Member since
10-20-2015
92
Posts
79
Kudos Received
9
Solutions
05-17-2019
06:50 PM
1 Kudo
Customers have asked me about wanting to review ranger audit archive logs stored on HDFS as the UI only shows the Last 90 days of data using Solr infra. I decided to approach the problem using Zeppelin/Spark for a fun example. 1. Prerequisites - Zeppelin and Spark2 installed on your system.
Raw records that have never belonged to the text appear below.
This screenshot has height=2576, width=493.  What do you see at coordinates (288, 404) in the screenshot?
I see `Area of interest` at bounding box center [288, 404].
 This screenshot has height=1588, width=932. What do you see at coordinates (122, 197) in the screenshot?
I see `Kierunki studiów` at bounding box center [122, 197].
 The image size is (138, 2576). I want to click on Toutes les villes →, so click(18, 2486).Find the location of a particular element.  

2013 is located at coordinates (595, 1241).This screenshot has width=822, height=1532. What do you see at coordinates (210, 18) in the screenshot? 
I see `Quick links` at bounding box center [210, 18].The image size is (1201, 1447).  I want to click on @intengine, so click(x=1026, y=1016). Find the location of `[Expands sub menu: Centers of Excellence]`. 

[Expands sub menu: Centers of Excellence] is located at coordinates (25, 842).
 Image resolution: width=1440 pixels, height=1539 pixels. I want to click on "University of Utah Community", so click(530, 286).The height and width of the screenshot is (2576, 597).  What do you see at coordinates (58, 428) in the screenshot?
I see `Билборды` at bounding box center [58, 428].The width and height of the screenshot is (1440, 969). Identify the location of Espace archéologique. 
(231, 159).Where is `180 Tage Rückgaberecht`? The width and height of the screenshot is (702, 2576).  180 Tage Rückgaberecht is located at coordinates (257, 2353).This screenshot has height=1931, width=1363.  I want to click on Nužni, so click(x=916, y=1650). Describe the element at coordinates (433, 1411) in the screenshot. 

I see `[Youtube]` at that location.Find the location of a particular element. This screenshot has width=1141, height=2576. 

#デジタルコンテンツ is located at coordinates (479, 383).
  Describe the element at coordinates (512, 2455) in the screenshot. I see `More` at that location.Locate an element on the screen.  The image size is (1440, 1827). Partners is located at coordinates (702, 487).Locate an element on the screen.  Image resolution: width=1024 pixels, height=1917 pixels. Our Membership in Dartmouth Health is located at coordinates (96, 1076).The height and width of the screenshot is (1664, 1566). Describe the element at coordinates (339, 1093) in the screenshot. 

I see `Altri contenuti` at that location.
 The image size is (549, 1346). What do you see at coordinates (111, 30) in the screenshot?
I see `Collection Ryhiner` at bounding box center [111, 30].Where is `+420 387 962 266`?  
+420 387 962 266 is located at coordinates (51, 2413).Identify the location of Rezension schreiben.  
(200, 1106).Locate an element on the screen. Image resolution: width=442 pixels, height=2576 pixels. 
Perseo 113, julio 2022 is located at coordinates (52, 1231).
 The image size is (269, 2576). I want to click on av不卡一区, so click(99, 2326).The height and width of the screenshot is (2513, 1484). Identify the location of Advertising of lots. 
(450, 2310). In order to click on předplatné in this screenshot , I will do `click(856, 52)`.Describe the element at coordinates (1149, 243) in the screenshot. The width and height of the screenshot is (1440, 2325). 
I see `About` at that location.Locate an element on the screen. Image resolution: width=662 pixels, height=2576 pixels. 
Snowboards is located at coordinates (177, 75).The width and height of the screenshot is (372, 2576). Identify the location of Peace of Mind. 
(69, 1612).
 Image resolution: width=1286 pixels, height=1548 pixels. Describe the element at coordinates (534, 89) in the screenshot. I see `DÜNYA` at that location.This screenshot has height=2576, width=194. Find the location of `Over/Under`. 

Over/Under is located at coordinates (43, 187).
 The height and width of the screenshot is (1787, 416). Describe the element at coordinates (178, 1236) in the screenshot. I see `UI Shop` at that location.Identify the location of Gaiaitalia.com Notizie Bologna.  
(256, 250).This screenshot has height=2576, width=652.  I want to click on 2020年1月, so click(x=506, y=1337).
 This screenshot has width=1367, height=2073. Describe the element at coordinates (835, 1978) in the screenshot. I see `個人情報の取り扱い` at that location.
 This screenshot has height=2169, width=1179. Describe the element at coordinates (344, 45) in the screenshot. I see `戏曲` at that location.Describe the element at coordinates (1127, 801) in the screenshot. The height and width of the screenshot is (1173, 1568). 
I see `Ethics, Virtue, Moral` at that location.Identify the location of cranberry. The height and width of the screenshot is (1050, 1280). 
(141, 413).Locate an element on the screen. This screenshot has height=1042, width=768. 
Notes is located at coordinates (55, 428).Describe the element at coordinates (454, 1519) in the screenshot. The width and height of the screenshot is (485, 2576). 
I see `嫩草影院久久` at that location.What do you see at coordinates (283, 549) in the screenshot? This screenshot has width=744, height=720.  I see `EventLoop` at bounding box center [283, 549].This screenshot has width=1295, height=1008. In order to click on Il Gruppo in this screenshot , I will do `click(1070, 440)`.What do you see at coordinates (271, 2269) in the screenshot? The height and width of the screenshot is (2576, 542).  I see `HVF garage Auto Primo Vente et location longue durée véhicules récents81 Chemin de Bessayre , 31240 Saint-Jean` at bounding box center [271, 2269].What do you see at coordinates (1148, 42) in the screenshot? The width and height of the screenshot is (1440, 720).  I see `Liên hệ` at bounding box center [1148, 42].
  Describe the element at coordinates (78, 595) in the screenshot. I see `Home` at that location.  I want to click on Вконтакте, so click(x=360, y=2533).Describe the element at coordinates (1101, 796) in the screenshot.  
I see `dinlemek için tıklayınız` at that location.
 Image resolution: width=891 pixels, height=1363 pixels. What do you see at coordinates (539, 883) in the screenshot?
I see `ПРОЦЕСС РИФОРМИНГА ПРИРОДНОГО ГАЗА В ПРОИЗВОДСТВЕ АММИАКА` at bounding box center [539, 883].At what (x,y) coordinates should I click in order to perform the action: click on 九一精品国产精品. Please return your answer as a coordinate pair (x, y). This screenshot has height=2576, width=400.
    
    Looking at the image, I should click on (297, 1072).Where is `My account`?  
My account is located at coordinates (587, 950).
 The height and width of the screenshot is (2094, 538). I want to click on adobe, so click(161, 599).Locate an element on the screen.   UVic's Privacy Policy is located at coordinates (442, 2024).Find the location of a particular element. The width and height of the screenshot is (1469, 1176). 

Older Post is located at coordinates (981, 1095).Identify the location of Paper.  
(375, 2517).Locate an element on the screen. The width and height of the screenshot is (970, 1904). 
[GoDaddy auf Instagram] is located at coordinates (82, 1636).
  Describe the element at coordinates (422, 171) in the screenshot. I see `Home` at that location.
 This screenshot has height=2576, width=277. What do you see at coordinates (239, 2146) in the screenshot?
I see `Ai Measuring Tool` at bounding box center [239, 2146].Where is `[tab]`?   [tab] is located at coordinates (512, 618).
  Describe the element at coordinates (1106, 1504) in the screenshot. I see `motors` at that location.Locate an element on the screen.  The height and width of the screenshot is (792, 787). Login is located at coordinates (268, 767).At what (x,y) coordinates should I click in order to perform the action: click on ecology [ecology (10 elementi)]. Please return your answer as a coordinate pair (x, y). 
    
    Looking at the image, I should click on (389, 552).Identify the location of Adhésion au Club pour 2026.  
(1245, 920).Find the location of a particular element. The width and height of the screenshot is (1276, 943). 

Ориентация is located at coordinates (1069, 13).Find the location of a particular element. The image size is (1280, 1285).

As well as ranger with ranger audit logs being stored in HDFS. Create a policy in ranger for HDFS to allow your zeppelin user to read and execute recursively for /ranger/audit directory. 2. Create your notebook in Zeppelin and create some code like the following example: %spark2.spark
// --Specify service and date if you wish
//val path = "/ranger/audit/hdfs/20190513/*.log"
// --Be brave and map the whole enchilada
val path = "/ranger/audit/*/*/*.log"
// --read in the json and drop any malformed json
val rauditDF = spark.read.option("mode", "DROPMALFORMED").json(path)
// --print the schema to review and show me top 20 lines.
rauditDF.printSchema()
rauditDF.show(20,false)
// --Do some spark sql on the data and look for denials
println("sparksql--------------------")
rauditDF.createOrReplaceTempView(viewName="audit")
var readAccessDF = spark.sql("SELECT reqUser, repo, access, action, evtTime, policy, resource, reason, enforcer, result FROM audit where result='0'").withColumn("new_result", when(col("result") === "1","Allowed").otherwise("Denied"))
readAccessDF.show(20,false) 3. Output should look something like path: String = /ranger/audit/*/*/*.log
rauditDF: org.apache.spark.sql.DataFrame = [access: string, action: string ... 23 more fields]
root
|-- access: string (nullable = true)
|-- action: string (nullable = true)
|-- additional_info: string (nullable = true)
|-- agentHost: string (nullable = true)
|-- cliIP: string (nullable = true)
|-- cliType: string (nullable = true)
|-- cluster_name: string (nullable = true)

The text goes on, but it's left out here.